**EXERCISE INPUTS:**

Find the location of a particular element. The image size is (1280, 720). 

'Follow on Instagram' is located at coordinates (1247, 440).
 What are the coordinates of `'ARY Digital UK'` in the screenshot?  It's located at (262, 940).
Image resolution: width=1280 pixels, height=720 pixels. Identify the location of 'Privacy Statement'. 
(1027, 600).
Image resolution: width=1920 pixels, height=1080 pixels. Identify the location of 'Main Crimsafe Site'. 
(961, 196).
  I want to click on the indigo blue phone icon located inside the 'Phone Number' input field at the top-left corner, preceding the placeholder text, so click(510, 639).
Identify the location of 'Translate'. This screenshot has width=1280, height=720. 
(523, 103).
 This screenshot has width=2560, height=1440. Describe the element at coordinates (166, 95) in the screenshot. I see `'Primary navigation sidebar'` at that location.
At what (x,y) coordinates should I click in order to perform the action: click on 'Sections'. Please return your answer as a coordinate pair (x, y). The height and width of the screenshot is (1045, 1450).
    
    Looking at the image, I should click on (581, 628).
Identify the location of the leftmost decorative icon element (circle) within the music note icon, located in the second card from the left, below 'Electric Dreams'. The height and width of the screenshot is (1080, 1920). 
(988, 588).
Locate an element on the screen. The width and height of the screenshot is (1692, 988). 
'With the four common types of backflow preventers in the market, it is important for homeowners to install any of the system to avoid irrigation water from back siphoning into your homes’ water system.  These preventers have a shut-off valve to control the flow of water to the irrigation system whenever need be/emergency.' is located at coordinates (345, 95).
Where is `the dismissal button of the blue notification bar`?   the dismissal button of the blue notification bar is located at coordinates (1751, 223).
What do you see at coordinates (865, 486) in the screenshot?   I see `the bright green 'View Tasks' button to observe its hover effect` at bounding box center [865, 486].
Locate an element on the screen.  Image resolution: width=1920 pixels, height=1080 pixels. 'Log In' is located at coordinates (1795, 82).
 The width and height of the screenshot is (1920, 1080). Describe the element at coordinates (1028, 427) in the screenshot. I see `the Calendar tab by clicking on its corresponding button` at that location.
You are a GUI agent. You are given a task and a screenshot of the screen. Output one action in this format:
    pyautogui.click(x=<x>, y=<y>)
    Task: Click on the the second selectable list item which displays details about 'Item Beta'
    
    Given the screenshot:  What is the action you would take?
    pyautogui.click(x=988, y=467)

**TO DO:**
Copy every row above, but swap "Identify the location of" for "Point out the location of" and leave the rest untouched.

**THE RESPONSE:**
Find the location of a particular element. The image size is (1280, 720). 

'Follow on Instagram' is located at coordinates (1247, 440).
 What are the coordinates of `'ARY Digital UK'` in the screenshot?  It's located at (262, 940).
Image resolution: width=1280 pixels, height=720 pixels. Point out the location of 'Privacy Statement'. 
(1027, 600).
Image resolution: width=1920 pixels, height=1080 pixels. Point out the location of 'Main Crimsafe Site'. 
(961, 196).
  I want to click on the indigo blue phone icon located inside the 'Phone Number' input field at the top-left corner, preceding the placeholder text, so click(510, 639).
Point out the location of 'Translate'. This screenshot has width=1280, height=720. 
(523, 103).
 This screenshot has width=2560, height=1440. Describe the element at coordinates (166, 95) in the screenshot. I see `'Primary navigation sidebar'` at that location.
At what (x,y) coordinates should I click in order to perform the action: click on 'Sections'. Please return your answer as a coordinate pair (x, y). The height and width of the screenshot is (1045, 1450).
    
    Looking at the image, I should click on (581, 628).
Point out the location of the leftmost decorative icon element (circle) within the music note icon, located in the second card from the left, below 'Electric Dreams'. The height and width of the screenshot is (1080, 1920). 
(988, 588).
Locate an element on the screen. The width and height of the screenshot is (1692, 988). 
'With the four common types of backflow preventers in the market, it is important for homeowners to install any of the system to avoid irrigation water from back siphoning into your homes’ water system.  These preventers have a shut-off valve to control the flow of water to the irrigation system whenever need be/emergency.' is located at coordinates (345, 95).
Where is `the dismissal button of the blue notification bar`?   the dismissal button of the blue notification bar is located at coordinates (1751, 223).
What do you see at coordinates (865, 486) in the screenshot?   I see `the bright green 'View Tasks' button to observe its hover effect` at bounding box center [865, 486].
Locate an element on the screen.  Image resolution: width=1920 pixels, height=1080 pixels. 'Log In' is located at coordinates (1795, 82).
 The width and height of the screenshot is (1920, 1080). Describe the element at coordinates (1028, 427) in the screenshot. I see `the Calendar tab by clicking on its corresponding button` at that location.
You are a GUI agent. You are given a task and a screenshot of the screen. Output one action in this format:
    pyautogui.click(x=<x>, y=<y>)
    Task: Click on the the second selectable list item which displays details about 'Item Beta'
    
    Given the screenshot:  What is the action you would take?
    pyautogui.click(x=988, y=467)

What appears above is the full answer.